Brief 1: In the article on brain scans and depression treatment, why do only about 40 percent of patients reach remission after their first treatment? Answer in one to three sentences.
Brief 2: Continue the article on brain scans and depression treatment, starting after its last sentence.

Excerpted text:
★ ★ ★ ★

Brain Scans May Someday Help Choose Best Depression TreatmentProvocative new research suggests a brain scan can determine if a depressed individual would do better with an antidepressant medication or psychotherapy.


The National Institutes of Health funded study discovered that brain imaging, a technique primarily used for research, may be a new method to aid clinical decision-making.


“Our goal is to develop reliable biomarkers that match an individual patient to the treatment option most likely to be successful, while also avoiding those that will be ineffective,” explained Helen Mayberg, M.D., of Emory University, Atlanta, a grantee of the NIH’s National Institute of Mental Health.


Mayberg and colleagues report on their findings in JAMA Psychiatry.


“For the treatment of mental disorders, brain imaging remains primarily a research tool, yet these results demonstrate how it may be on the cusp of aiding in clinical decision-making,” said NIMH Director Thomas R. Insel, M.D.


Currently, physicians use trial and error to determine whether a particular patient with depression would best respond to psychotherapy or medication.


Clinicians typically try a treatment that they, or the patient, prefer for a month or two to see if it works. As a result, only about 40 percent of patients achieve remission following initial treatment.


Obviously, this practice is costly in terms of human suffering as well as health care spending.


Mayberg’s team hoped to identify a biomarker that could predict which type of treatment a patient would benefit from based on the state of his or her brain.

★ ★ ★ ★

Stored data:
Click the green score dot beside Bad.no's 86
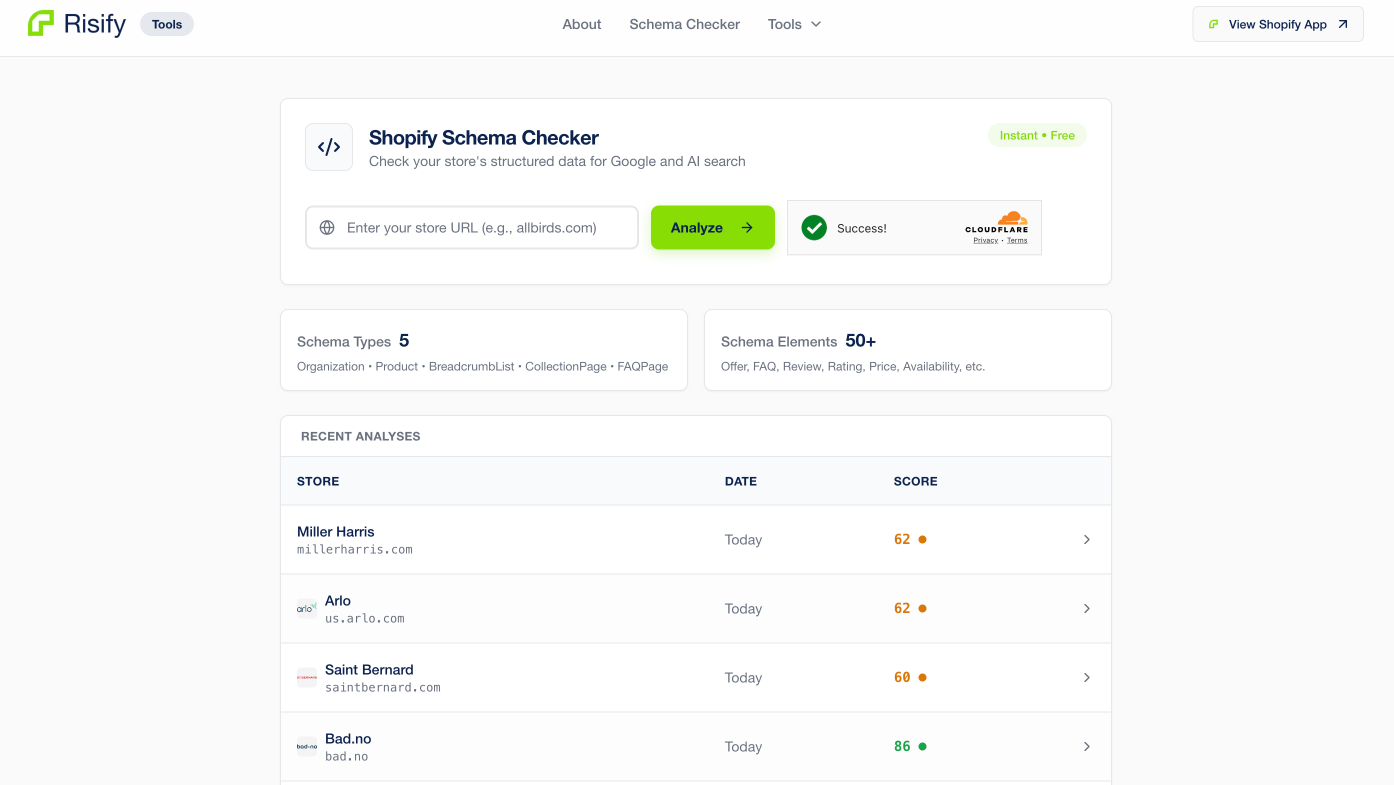This screenshot has height=785, width=1394. point(921,745)
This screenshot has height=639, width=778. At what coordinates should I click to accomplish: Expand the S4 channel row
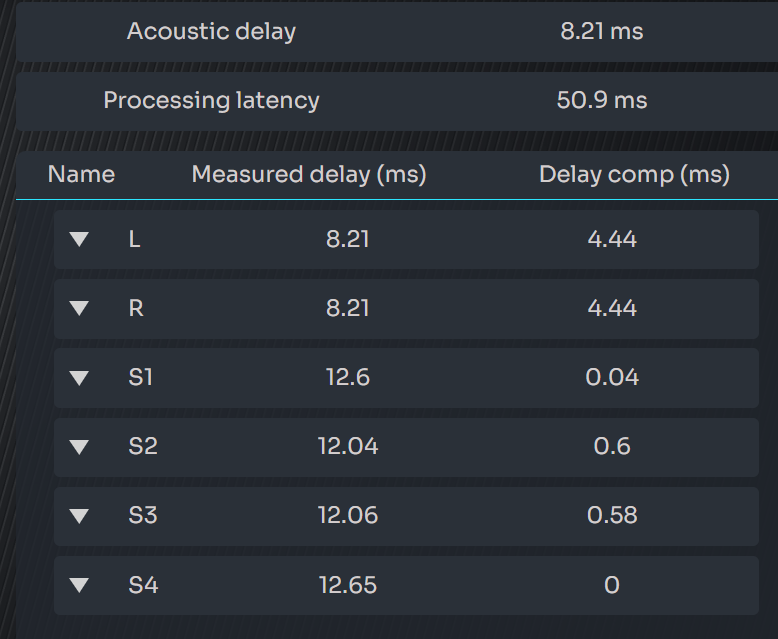click(80, 585)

★ ★ ★ ★

Task result 1: Physicians currently use trial and error to decide whether a depressed patient should get psychotherapy or medication. Clinicians typically try whichever treatment they or the patient prefer for a month or two to see if it works, and as a result only about 40 percent of patients achieve remission after that initial treatment.

Task result 2:
Using a positron emission tomography (PET) scanner, they imaged pre-treatment resting brain activity in 63 depressed patients. PET pinpoints what parts of the brain are active at any given moment by tracing the destinations of a radioactively-tagged form of glucose, the sugar that fuels its metabolism.


They compared brain circuit activity of patients who achieved remission following treatment with those who did not improve.


Activity in one specific brain area emerged as a pivotal predictor of outcomes from two standard forms of depression treatment: cognitive behavior therapy (CBT) or escitalopram (Lexapro), a serotonin specific reuptake inhibitor (SSRI) antidepressant.


If a patient’s pre-treatment resting brain activity was low in the front part of an area called the insula, on the right side of the brain, it signaled a significantly higher likelihood of remission with CBT and a poor response to escitalopram (Lexapro).


Conversely, hyperactivity in the insula predicted remission with escitalopram and a poor response to CBT.


Activity within the anterior insula of the brain best predicted whether an individual did or did not respond to a particular treatment.


The anterior insula is known to be important in regulating emotional states, self-awareness, decision-making and other thinking tasks.


Changes in insula activity have been observed in studies of various depression treatments, including medication, mindfulness training, vagal nerve stimulation and deep brain stimulation.


“If these findings are confirmed in follow-up replication studies, scans of anterior insula activity could become clinically useful to guide more effective initial treatment decisions, offering a first step towards personalized medicine measures in the treatment of major depression” said Mayberg.


The cost for a PET scan varies widely, but current estimates are from $1,000 to $4,000.